[Stored items]
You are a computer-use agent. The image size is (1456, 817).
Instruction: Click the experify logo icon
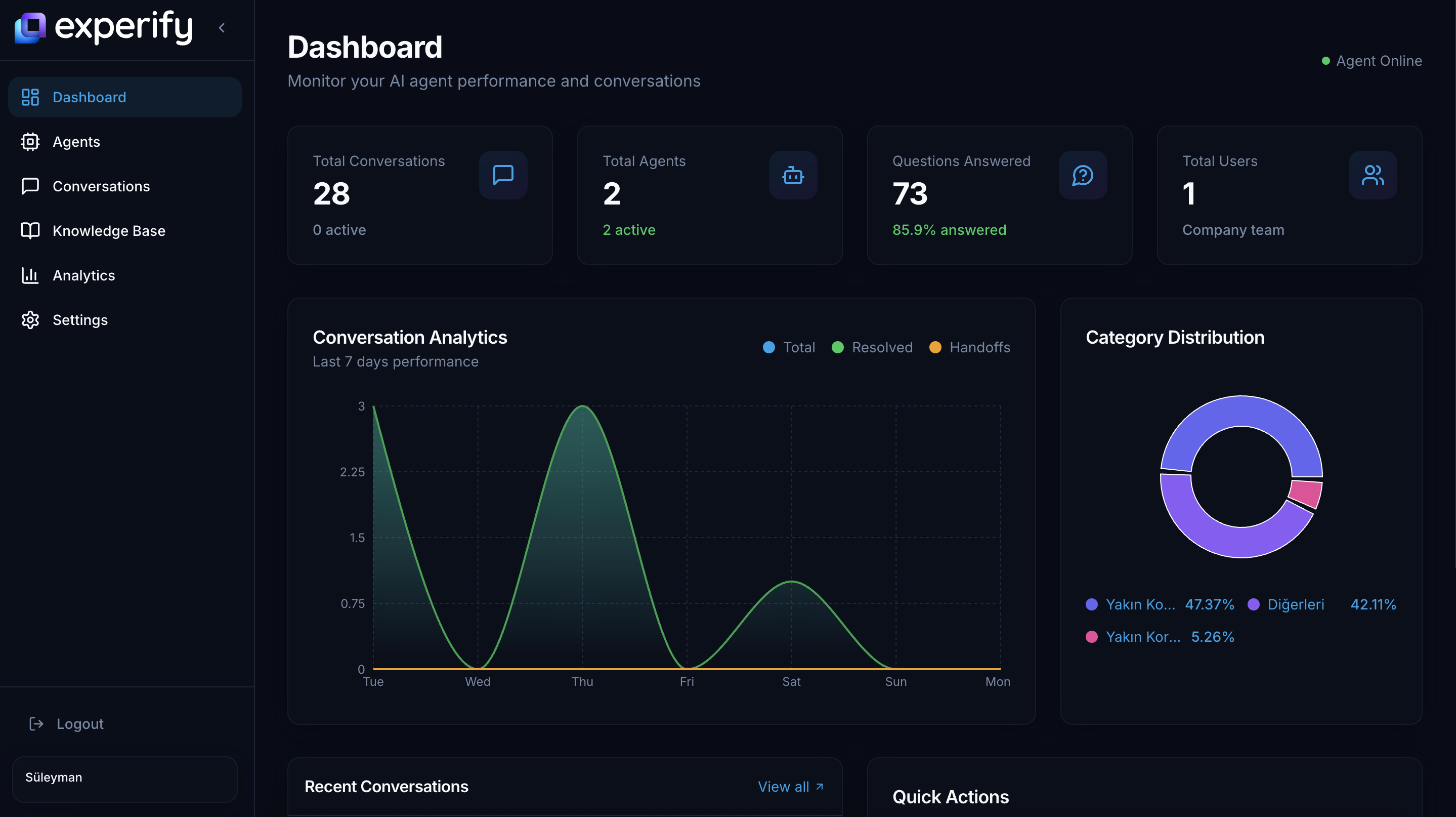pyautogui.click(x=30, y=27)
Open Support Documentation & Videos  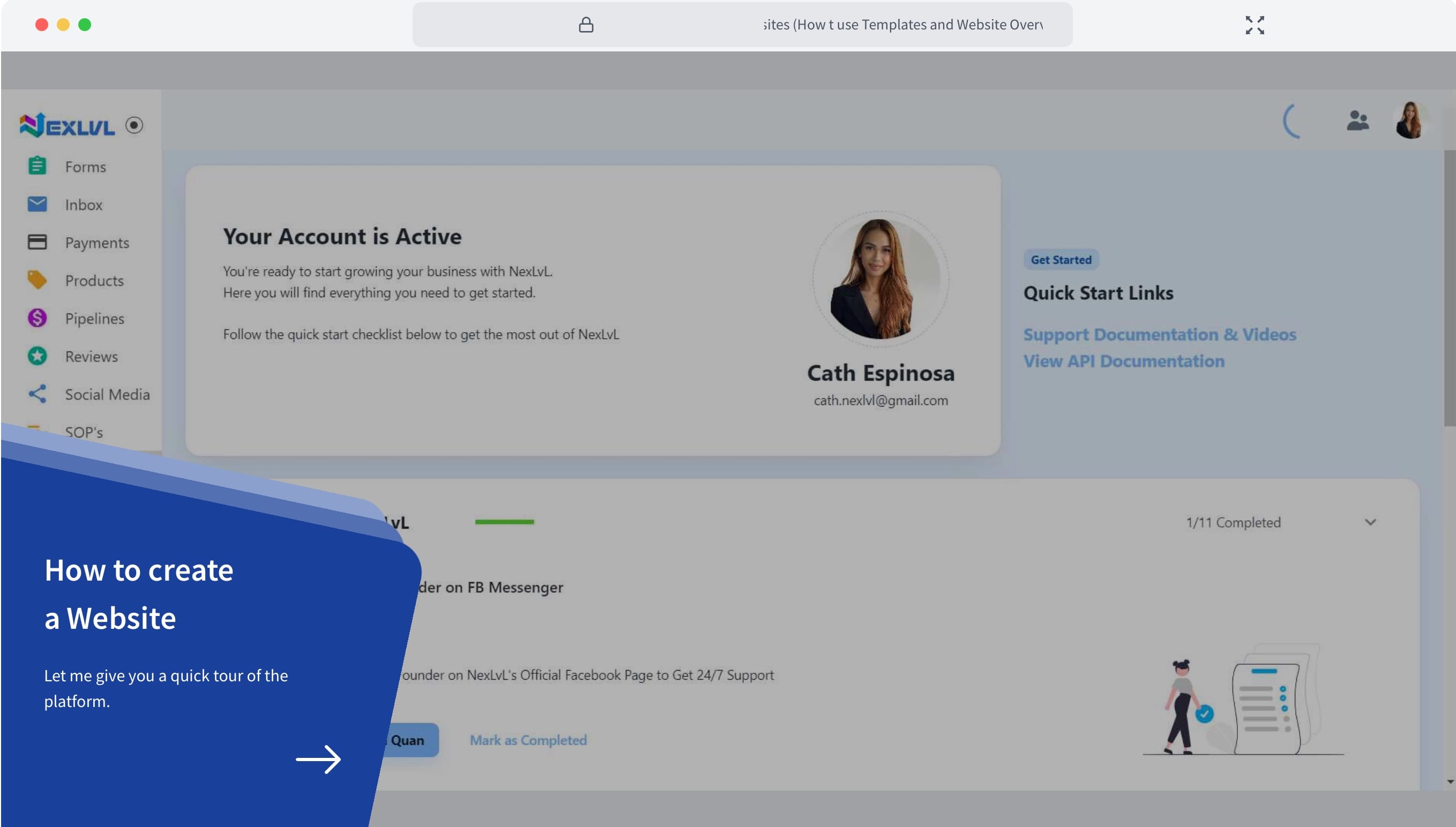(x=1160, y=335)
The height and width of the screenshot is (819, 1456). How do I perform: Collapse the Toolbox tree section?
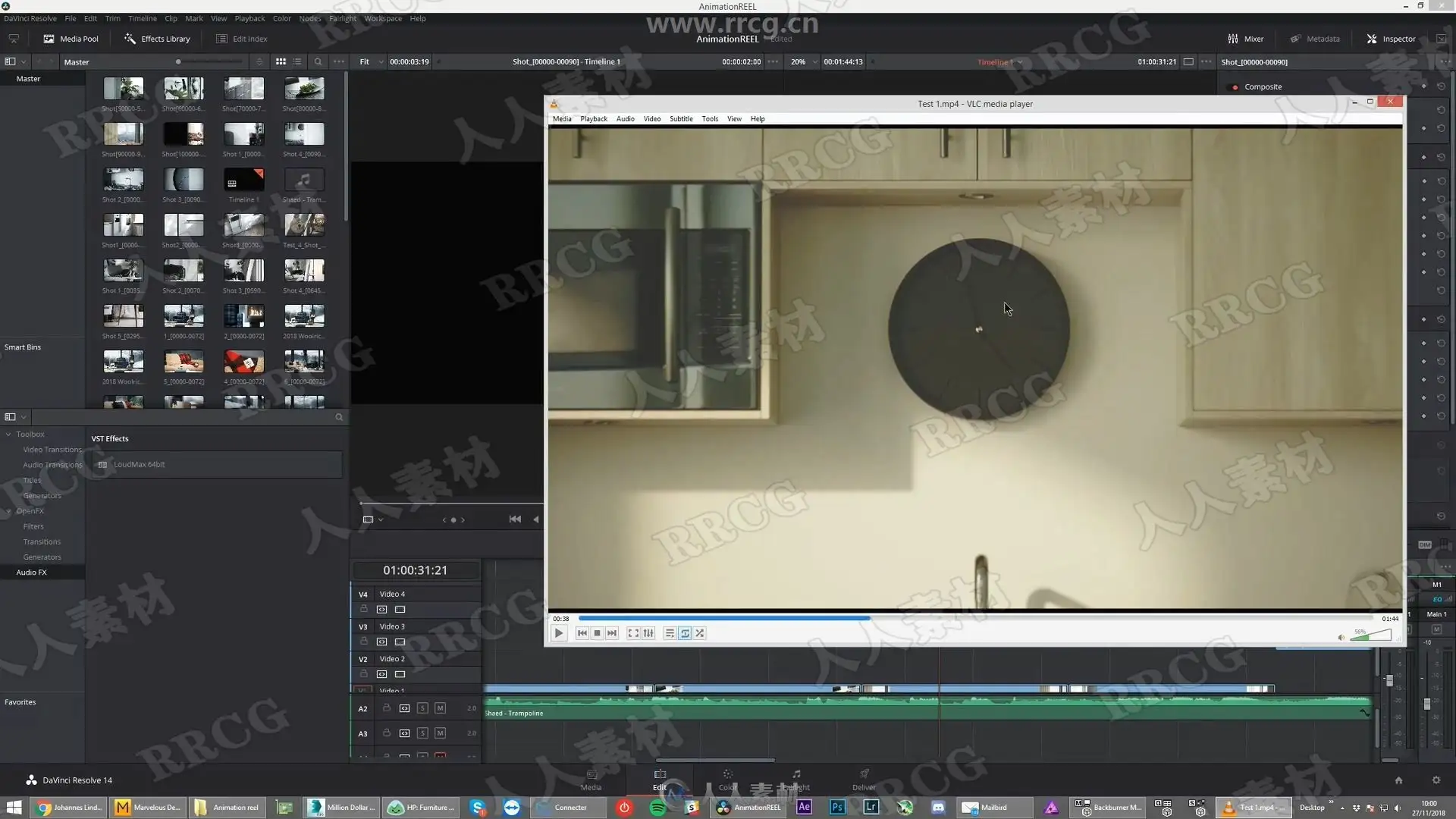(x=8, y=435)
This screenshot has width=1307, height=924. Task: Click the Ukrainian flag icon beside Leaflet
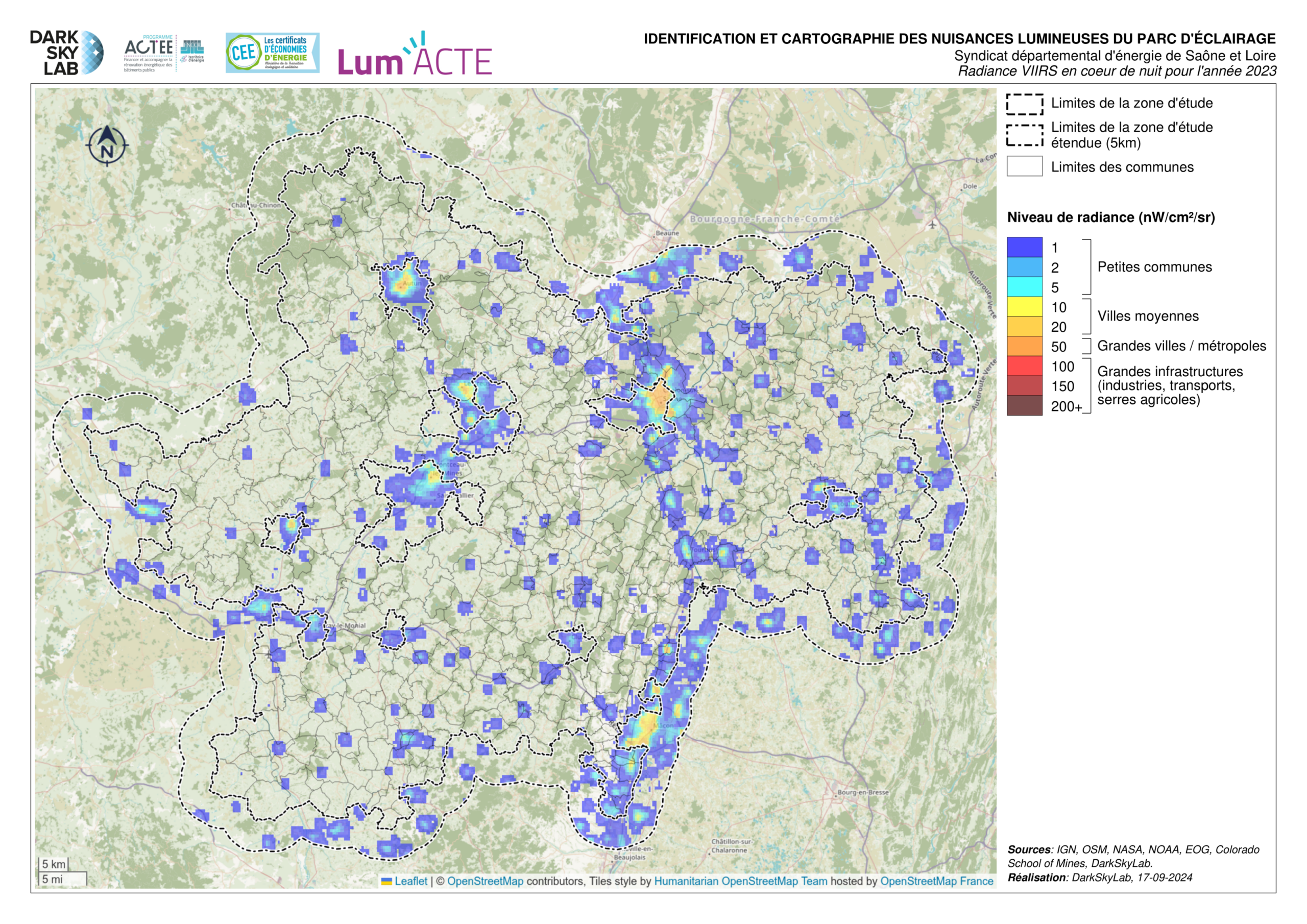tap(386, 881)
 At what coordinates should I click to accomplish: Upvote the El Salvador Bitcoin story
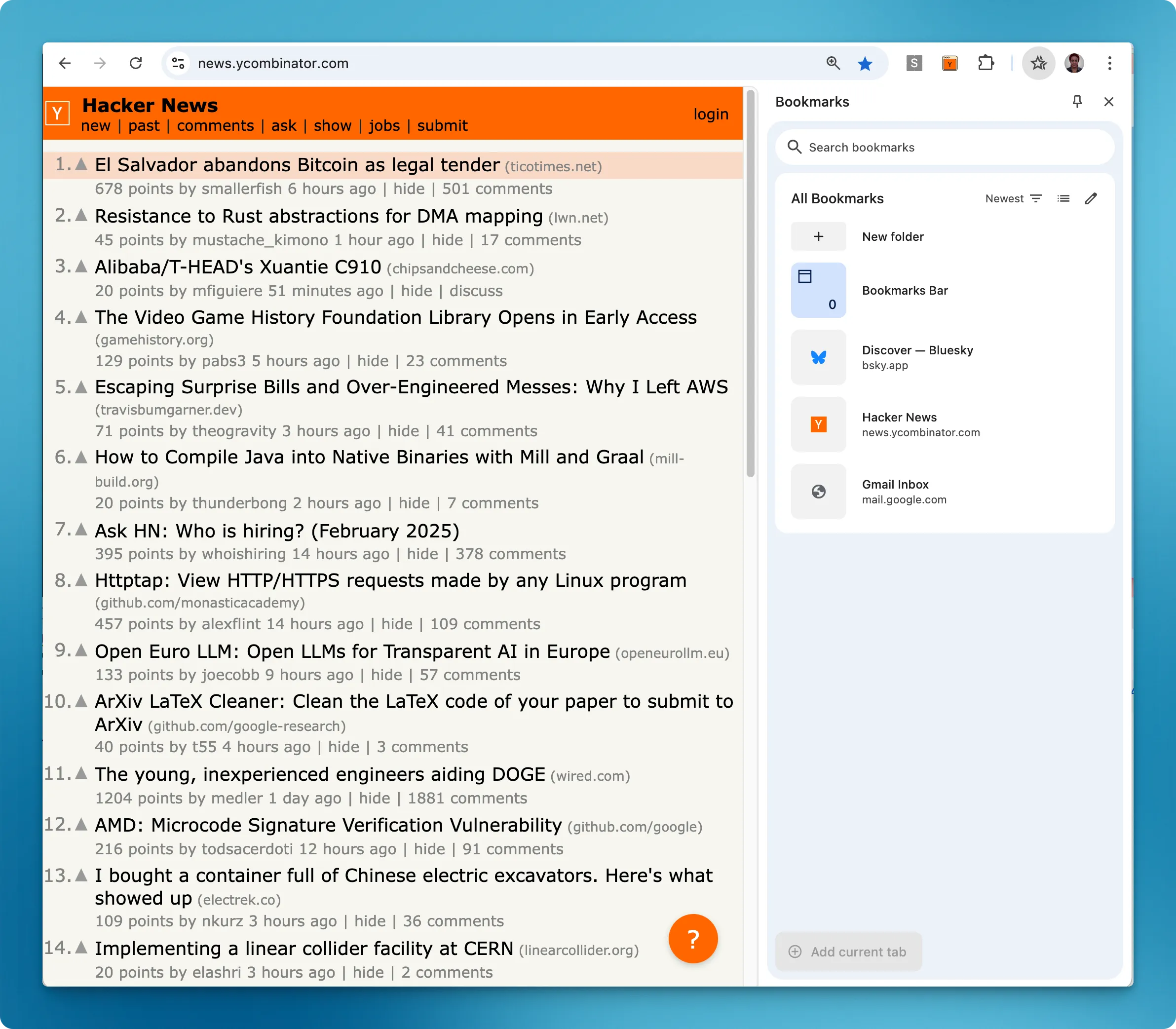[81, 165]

PROBLEM DESCRIPTION »
Please retype the lines from the one that contains "At what coordinates" to the final line of the records, both included, exactly as written and without any pictures.

ANSWER SPACE »
 At what coordinates should I click to accomplish: Upvote the El Salvador Bitcoin story
[81, 165]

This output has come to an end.